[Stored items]
§

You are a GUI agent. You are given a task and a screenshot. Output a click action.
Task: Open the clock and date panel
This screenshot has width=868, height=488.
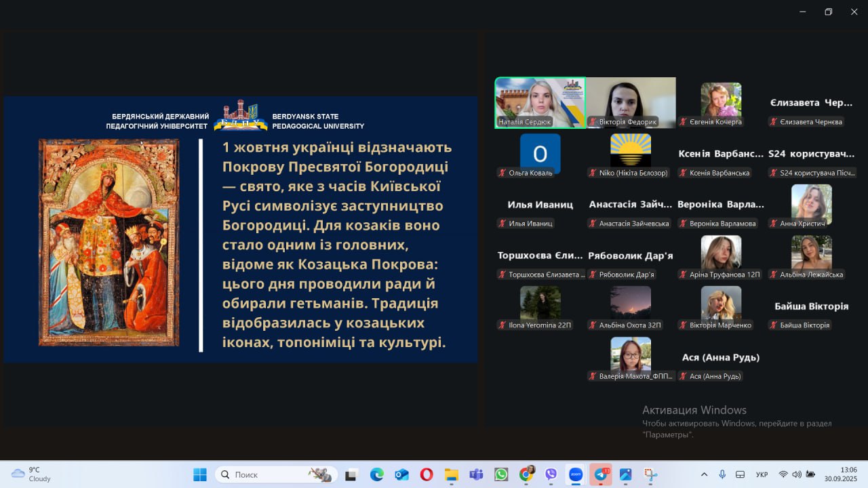848,474
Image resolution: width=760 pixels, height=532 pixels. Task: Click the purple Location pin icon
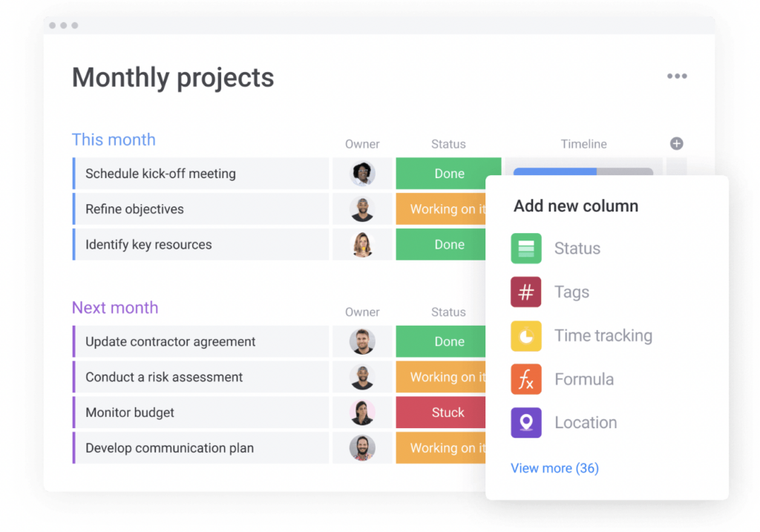pyautogui.click(x=526, y=423)
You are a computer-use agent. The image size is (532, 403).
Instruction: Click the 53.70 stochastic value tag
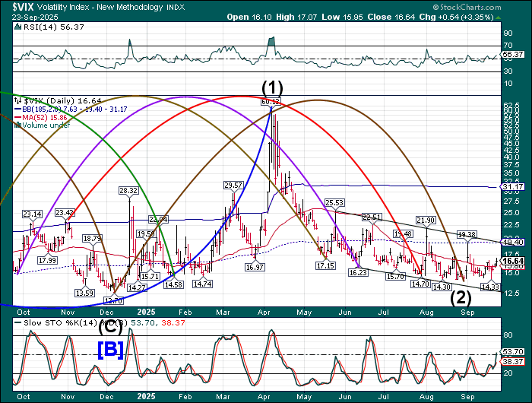(515, 351)
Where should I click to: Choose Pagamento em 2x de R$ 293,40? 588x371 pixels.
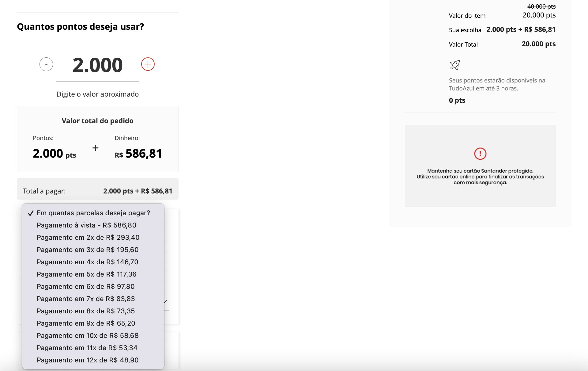[93, 237]
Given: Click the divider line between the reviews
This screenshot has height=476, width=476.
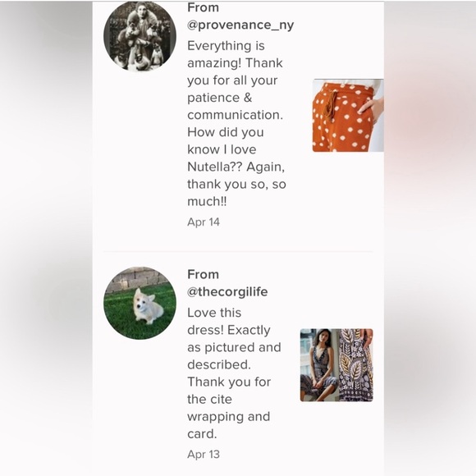Looking at the screenshot, I should pyautogui.click(x=238, y=252).
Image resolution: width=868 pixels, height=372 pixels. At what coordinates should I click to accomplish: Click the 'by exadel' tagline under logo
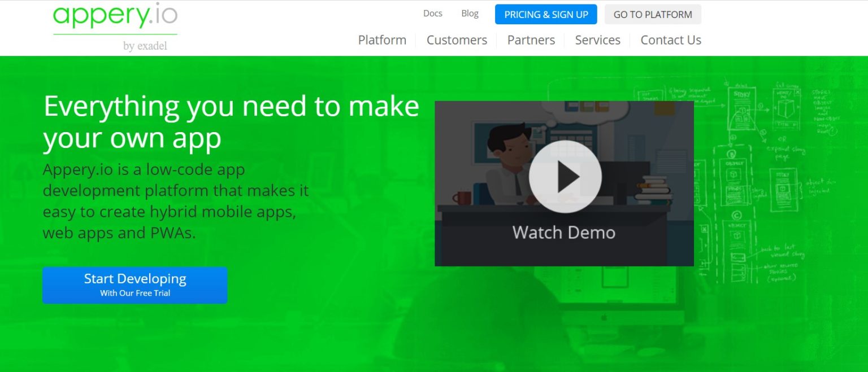pyautogui.click(x=145, y=46)
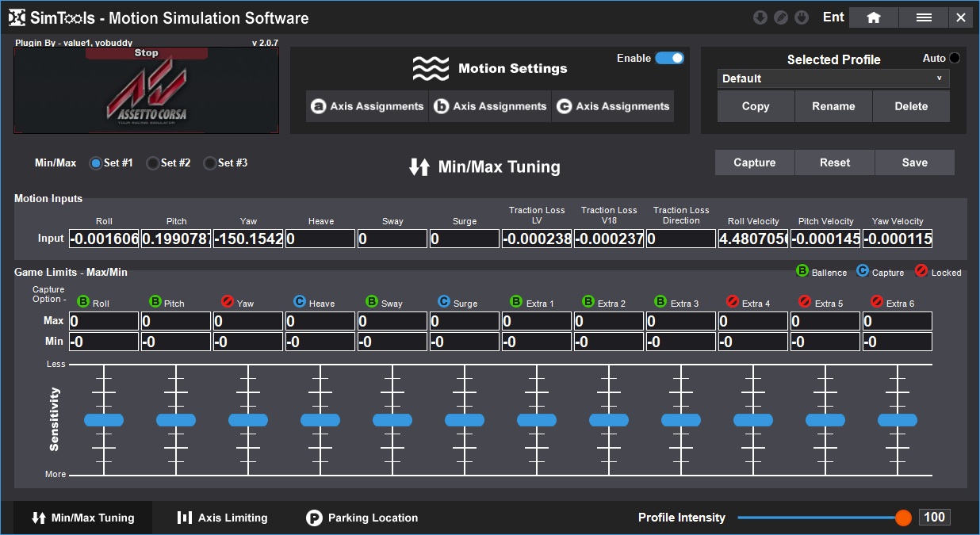Click the Capture button

755,162
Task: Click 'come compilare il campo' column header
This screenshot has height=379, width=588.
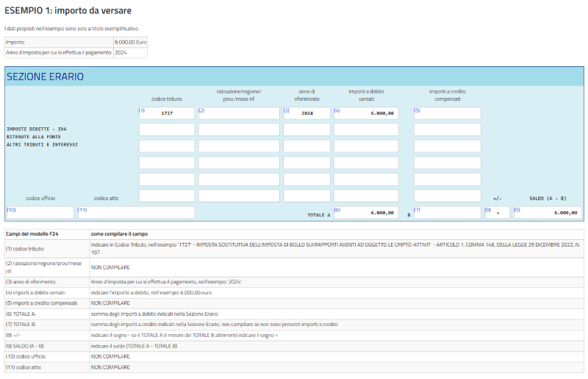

§

INSTRUCTIONS FOR THE TASK ▸
Your answer must be the lines from the one holding "Image resolution: width=868" through the final line of the records above, exactly as written and without any pictures.

OUTPUT ▸
Image resolution: width=868 pixels, height=372 pixels. At what coordinates should I click to accomplish: Click the 'by exadel' tagline under logo
pyautogui.click(x=145, y=46)
Click the Capture button

755,162
Task: Click 'come compilare il campo' column header
This screenshot has height=379, width=588.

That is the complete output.